__What the exercise asks__.
Reproduce all of the records below, substituting "screen-control agent" for "computer-use agent" wherever it occurs and leaving everything else unchanged.

__Data lines__.
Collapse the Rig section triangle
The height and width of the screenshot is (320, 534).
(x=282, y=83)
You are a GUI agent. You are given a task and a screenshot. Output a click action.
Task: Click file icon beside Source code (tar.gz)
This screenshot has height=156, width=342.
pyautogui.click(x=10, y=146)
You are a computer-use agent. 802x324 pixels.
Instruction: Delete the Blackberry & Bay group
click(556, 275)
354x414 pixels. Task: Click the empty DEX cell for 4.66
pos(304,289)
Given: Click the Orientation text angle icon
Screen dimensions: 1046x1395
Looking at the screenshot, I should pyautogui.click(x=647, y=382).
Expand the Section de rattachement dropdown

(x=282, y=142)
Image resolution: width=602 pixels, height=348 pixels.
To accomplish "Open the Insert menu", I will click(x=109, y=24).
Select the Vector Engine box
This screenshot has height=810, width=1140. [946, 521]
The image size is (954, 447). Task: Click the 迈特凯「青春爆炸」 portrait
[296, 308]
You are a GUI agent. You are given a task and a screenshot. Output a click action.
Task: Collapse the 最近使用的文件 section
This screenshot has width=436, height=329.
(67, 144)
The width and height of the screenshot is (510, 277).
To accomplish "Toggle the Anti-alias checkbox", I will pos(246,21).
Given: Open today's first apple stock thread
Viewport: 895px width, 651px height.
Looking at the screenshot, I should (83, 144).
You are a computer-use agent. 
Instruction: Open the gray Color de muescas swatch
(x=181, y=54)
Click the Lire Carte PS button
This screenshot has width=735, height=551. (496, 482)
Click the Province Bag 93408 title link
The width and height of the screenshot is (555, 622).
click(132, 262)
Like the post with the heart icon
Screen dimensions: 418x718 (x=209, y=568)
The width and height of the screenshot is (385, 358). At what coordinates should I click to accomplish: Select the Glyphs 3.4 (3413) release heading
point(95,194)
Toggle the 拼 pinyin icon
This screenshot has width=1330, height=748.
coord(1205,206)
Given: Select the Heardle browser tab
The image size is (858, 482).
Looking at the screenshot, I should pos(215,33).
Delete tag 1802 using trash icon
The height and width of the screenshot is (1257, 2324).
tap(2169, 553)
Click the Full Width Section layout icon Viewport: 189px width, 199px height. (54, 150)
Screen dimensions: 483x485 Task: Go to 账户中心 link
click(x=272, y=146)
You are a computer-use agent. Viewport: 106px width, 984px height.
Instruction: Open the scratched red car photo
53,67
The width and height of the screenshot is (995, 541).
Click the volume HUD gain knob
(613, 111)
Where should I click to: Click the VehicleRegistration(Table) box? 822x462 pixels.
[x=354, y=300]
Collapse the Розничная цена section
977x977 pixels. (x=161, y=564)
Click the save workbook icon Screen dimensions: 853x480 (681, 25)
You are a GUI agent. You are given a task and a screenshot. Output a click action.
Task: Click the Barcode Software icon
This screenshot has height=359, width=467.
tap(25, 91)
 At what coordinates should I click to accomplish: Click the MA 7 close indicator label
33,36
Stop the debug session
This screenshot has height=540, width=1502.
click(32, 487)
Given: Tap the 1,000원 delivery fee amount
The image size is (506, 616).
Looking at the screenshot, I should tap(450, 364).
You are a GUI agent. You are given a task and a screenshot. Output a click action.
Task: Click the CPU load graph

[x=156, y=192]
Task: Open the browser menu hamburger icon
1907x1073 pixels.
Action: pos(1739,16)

__Task result__.
Collapse the Rig section triangle
The height and width of the screenshot is (320, 534).
(x=282, y=83)
You are a GUI agent. You are given a task and a screenshot. Output a click action.
Task: Click file icon beside Source code (tar.gz)
This screenshot has height=156, width=342.
pyautogui.click(x=10, y=146)
You are a screen-control agent. 802x324 pixels.
Instruction: Delete the Blackberry & Bay group
click(556, 275)
354x414 pixels. Task: Click the empty DEX cell for 4.66
pos(304,289)
Given: Click the Orientation text angle icon
Screen dimensions: 1046x1395
Looking at the screenshot, I should pyautogui.click(x=647, y=382).
Expand the Section de rattachement dropdown

(x=282, y=142)
Image resolution: width=602 pixels, height=348 pixels.
To accomplish "Open the Insert menu", I will click(x=109, y=24).
Select the Vector Engine box
This screenshot has height=810, width=1140. [946, 521]
The image size is (954, 447). Task: Click the 迈特凯「青春爆炸」 portrait
[296, 308]
You are a GUI agent. You are given a task and a screenshot. Output a click action.
Task: Collapse the 最近使用的文件 section
This screenshot has width=436, height=329.
(67, 144)
The width and height of the screenshot is (510, 277).
To accomplish "Toggle the Anti-alias checkbox", I will pos(246,21).
Given: Open today's first apple stock thread
Viewport: 895px width, 651px height.
Looking at the screenshot, I should (83, 144).
You are a screen-control agent. 
Instruction: Open the gray Color de muescas swatch
(x=181, y=54)
Click the Lire Carte PS button
This screenshot has width=735, height=551. (496, 482)
Click the Province Bag 93408 title link
The width and height of the screenshot is (555, 622).
click(132, 262)
Like the post with the heart icon
Screen dimensions: 418x718 (x=209, y=568)
The width and height of the screenshot is (385, 358). At what coordinates should I click to accomplish: Select the Glyphs 3.4 (3413) release heading
point(95,194)
Toggle the 拼 pinyin icon
This screenshot has width=1330, height=748.
coord(1205,206)
Given: Select the Heardle browser tab
The image size is (858, 482).
Looking at the screenshot, I should pos(215,33).
Delete tag 1802 using trash icon
The height and width of the screenshot is (1257, 2324).
tap(2169, 553)
Click the Full Width Section layout icon Viewport: 189px width, 199px height. (54, 150)
Screen dimensions: 483x485 Task: Go to 账户中心 link
click(x=272, y=146)
You are a screen-control agent. Viewport: 106px width, 984px height.
Instruction: Open the scratched red car photo
53,67
The width and height of the screenshot is (995, 541).
Click the volume HUD gain knob
(613, 111)
Where should I click to: Click the VehicleRegistration(Table) box? 822x462 pixels.
[x=354, y=300]
Collapse the Розничная цена section
977x977 pixels. (x=161, y=564)
Click the save workbook icon Screen dimensions: 853x480 (681, 25)
You are a GUI agent. You are given a task and a screenshot. Output a click action.
Task: Click the Barcode Software icon
This screenshot has height=359, width=467.
tap(25, 91)
 At what coordinates should I click to accomplish: Click the MA 7 close indicator label
33,36
Stop the debug session
This screenshot has height=540, width=1502.
click(32, 487)
Given: Tap the 1,000원 delivery fee amount
The image size is (506, 616).
Looking at the screenshot, I should tap(450, 364).
You are a GUI agent. You are given a task and a screenshot. Output a click action.
Task: Click the CPU load graph

[x=156, y=192]
Task: Open the browser menu hamburger icon
1907x1073 pixels.
Action: pos(1739,16)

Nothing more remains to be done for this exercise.